И Нинка, и Семен Михайлович — бывалые физиономисты — тотчас это подметили и переглянулись.
— Людочка хорошая девушка, — заметил Семен Михайлович.
— Все говорят, — продолжала свое Нинка. — Алка вон в приемной рыдает, — она кивнула, указывая на смежную комнату, где раздавался перестук машинки.
— На ком я женюсь? — бессмысленно и трусливо переспросил Трескин.
— На этой! — Нинка присела, раскинув руки в лицедейском поклоне, и начала представлять: привстала на цыпочки, поиграла бровями, пытаясь придать себе девичье выражение лица — безмятежно отсутствующее.
— Я думаю, эти разговоры преждевременны, — с серьезностью, которая и сама по себе смахивала на насмешку, сказал Семен Михайлович.
— Ничё! — заверила его Нинка. — Поупрямится и наша будет, наша общая мама — фирменная. Чувствуете, Семен Михайлович, как мы все помолодеем, когда у нас появится юная мама?
Не находя иного способа прекратить разговор, Трескин поднялся.
— Точно чокнулись! Других забот нету! — пожал он плечами и вышел, не понимая зачем.
Только оказавшись в приемной, Трескин вспомнил дело и подсел к секретарше. Мельком взглянув на шефа, та вынула из машинки закладку.
— Аллочка, — начал Трескин. — Я хотел освободить тебя после обеда.
— Юрий Петрович, — отвечала Аллочка с неожиданной строгостью, — правду Жора сказал, что вы женитесь?
— Да, Аллочка, — раздраженно кивнул Трескин, — правда. Только не знаю еще, на ком и когда.
— Вы шутите, — голос ее дрогнул, выдавая сухое, без слез волнение.
Аллочка была высокая, вытянутая всеми пропорциями, худая девица, как уверяли Трескина, необычайно красивая. Трескин, однако, не испытывал волнения, когда Аллочка заглядывала ему по делам службы через плечо. Если счетов, накладных, квитанций, гарантийных писем набиралось на столе перед Трескиным много и дело затягивалось, случалось Аллочке наклониться пониже… неслышно опереться на него рукой с тонкими длинными пальцами и красными ногтями; она читала вместе с шефом, а когда попадалось увлекательное место, замирала… Так вот Трескин больших неудобств при этом не испытывал.
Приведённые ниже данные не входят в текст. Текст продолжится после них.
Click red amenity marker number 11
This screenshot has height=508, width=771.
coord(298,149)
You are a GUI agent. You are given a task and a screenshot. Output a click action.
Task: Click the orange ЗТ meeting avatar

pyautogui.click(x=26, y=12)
Зато он охотно соглашался с мнением знатоков относительно Аллочкиных достоинств и статей. В этом случае по ряду соображений мнение знатоков было ему важнее собственного.
— Аллочка! — продолжал Трескин беспечно, но с какой-то особой, настораживающей мягкостью в голосе. — Обед с Кёльнером и Фогтом в два часа. Ты, конечно, с нами, часа полтора, думаю. Поедем смотреть автобусы, и я привезу австрийцев обратно. Хорошо бы… вечером, чтобы ты их заняла.
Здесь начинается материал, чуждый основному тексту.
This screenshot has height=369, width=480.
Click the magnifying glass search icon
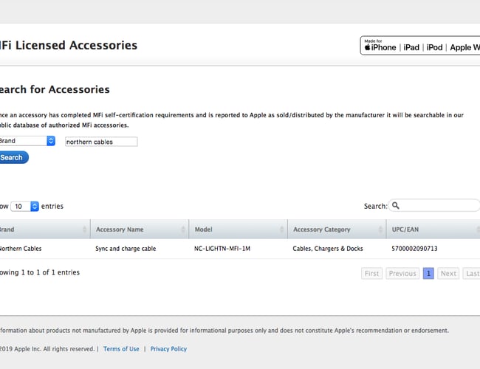click(396, 206)
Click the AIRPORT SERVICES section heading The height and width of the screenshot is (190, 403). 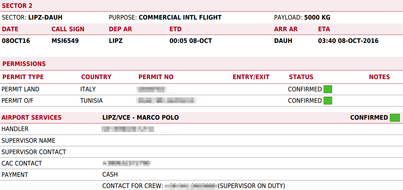click(x=32, y=118)
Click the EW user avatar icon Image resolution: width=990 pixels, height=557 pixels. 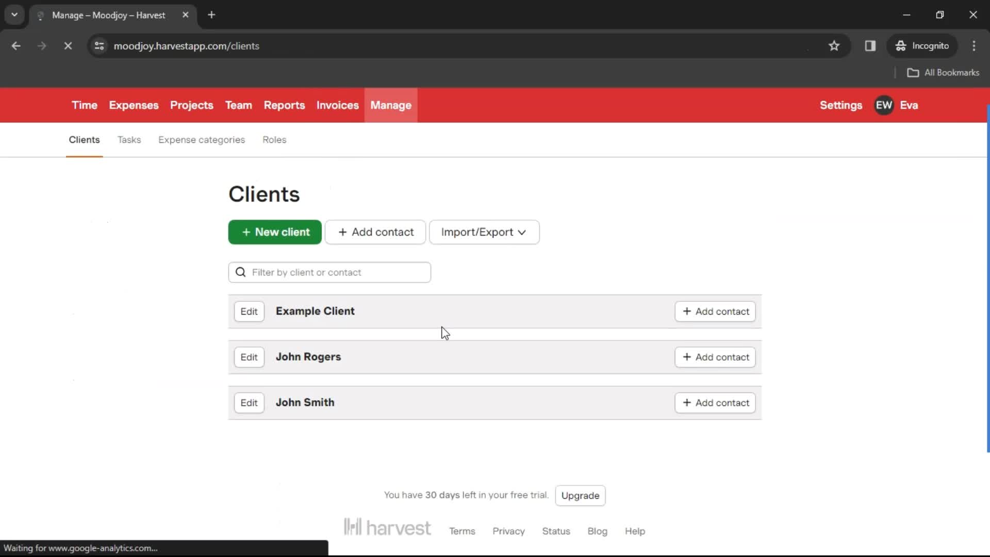(x=884, y=105)
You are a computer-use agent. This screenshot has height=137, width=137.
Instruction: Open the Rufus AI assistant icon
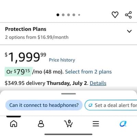tap(123, 124)
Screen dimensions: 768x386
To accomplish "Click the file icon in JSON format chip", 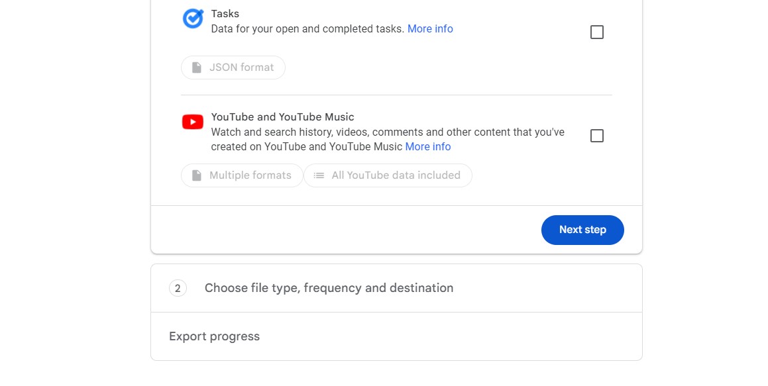I will [x=197, y=68].
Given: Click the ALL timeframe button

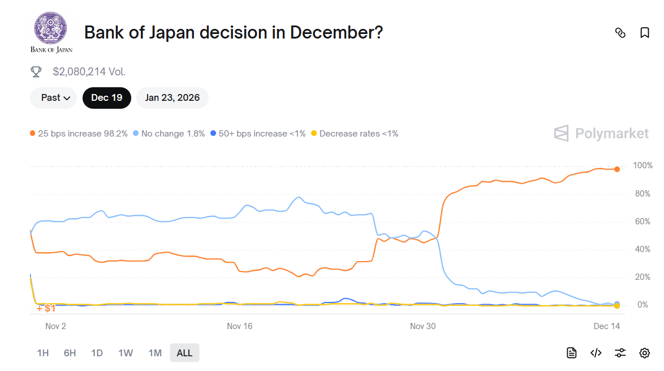Looking at the screenshot, I should pyautogui.click(x=184, y=352).
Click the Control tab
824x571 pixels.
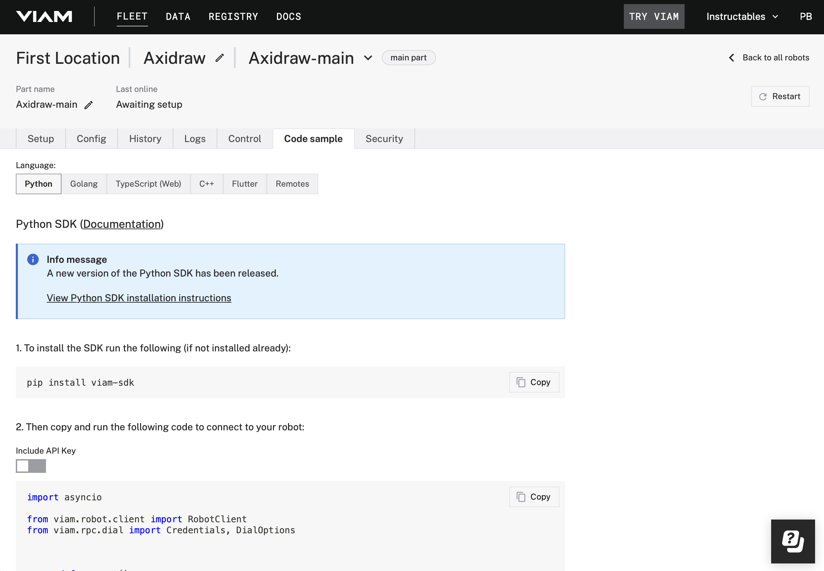point(245,138)
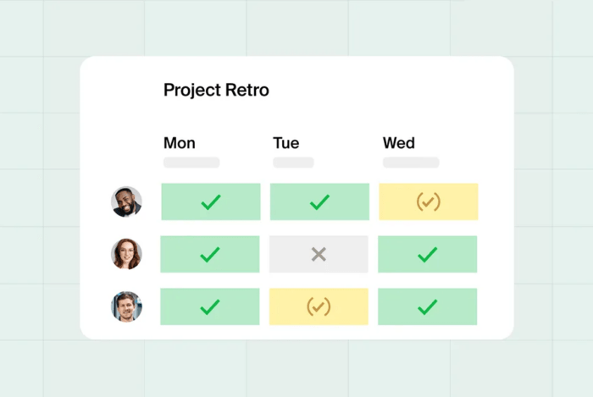Click the Tue column header
The image size is (593, 397).
(x=285, y=142)
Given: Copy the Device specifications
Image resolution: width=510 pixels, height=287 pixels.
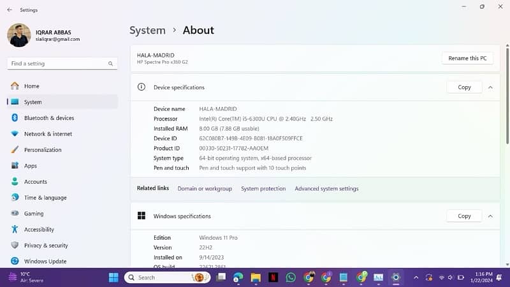Looking at the screenshot, I should (x=464, y=87).
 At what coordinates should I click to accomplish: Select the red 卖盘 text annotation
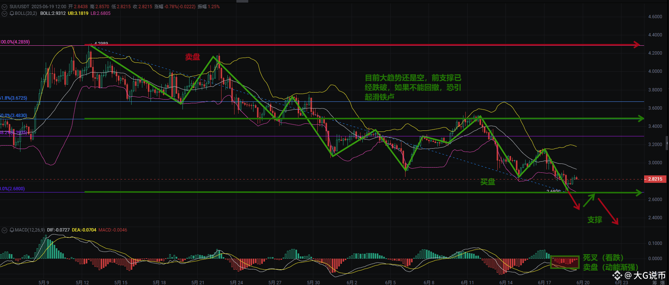[x=193, y=57]
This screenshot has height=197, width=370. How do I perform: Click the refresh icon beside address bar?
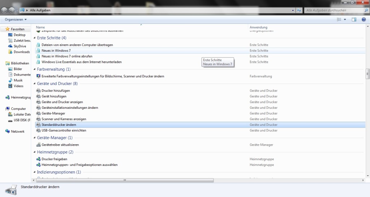click(299, 10)
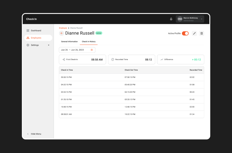232x153 pixels.
Task: Turn off the Active Profile toggle
Action: click(185, 33)
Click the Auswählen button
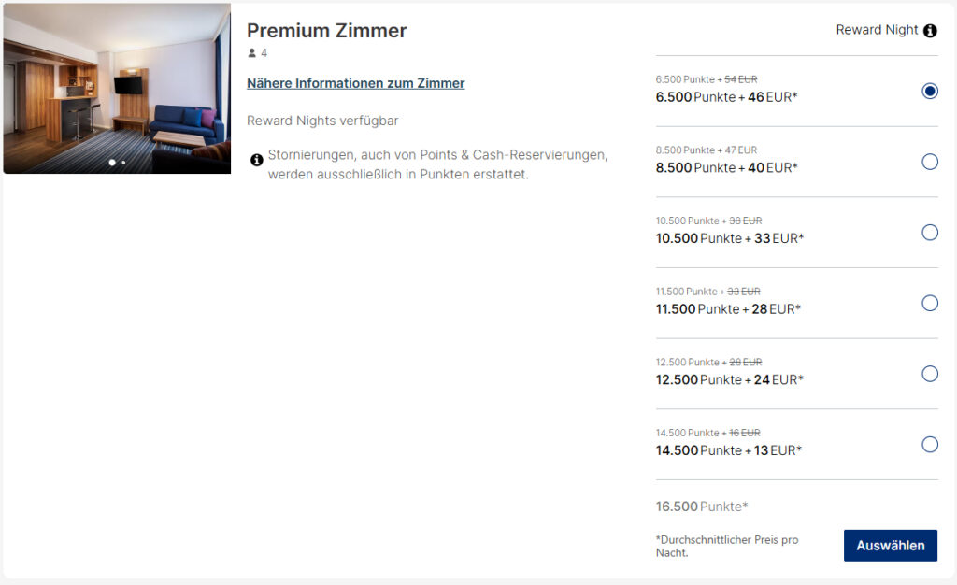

— Обоих? — спросила Аллочка, нервно перекладывая листы бумаги и копирку.
— Зачем обоих? Кёльнера.
— А почему не Фогта?
Трескин не ответил. Последовательно и неуклонно она перекладывала каждый лист бумаги листом черным, что требовало терпения, поскольку работе не видно было конца: по мере того, как развивался разговор, росла в толщину подготовленная для машинки закладка.
— Аллочка, — снова начал Трескин, — если все это очень затянется… понимаешь, очень, я освобождаю тебе следующий день. Можешь не приходить. Не брыкайся там только особенно… Понимаешь?
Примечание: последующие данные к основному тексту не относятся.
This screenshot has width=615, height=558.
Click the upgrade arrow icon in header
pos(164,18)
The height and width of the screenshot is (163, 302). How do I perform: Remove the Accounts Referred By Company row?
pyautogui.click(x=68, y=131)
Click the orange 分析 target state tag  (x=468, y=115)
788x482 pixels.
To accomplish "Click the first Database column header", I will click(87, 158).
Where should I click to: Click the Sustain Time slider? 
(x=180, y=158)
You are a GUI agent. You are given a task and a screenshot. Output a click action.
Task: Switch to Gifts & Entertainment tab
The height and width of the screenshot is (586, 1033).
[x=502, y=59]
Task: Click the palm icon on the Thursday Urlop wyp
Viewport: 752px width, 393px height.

Стопка переложенной бумаги продолжала расти.
— На ком вы женитесь? — внезапно спросила Аллочка.
Чтобы не отвечать бранью, Трескин заставил себя помолчать.
— Если задержишься до ночи… эту услугу фирме и мне лично я не забуду. Ты понимаешь, что мы найдем способ тебя отблагодарить?
— Я-понимаю! — очень быстро и оттого слитно сказала Аллочка. — Я-понимаю! — напряженные губы мелькнули в тряской лихорадке и мгновенно остановились, поджавшись. Она схватила закладку и принялась пихать ее за печатный валик. — Я сделаю все, что нужно! — нервно взлетевшим голосом заявила она, запихивая в узкую щель десять или более листов сразу — они мочалились. — Сделаю все, что нужно! — истерически повторила Аллочка и вдруг, проявляя непоследовательность, смяла закладку, скомкала и швырнула в корзину — ударившись о край, белые и черные листы посыпались на пол. Отчаянно всхлипнув, Аллочка вскочила и бросилась вон.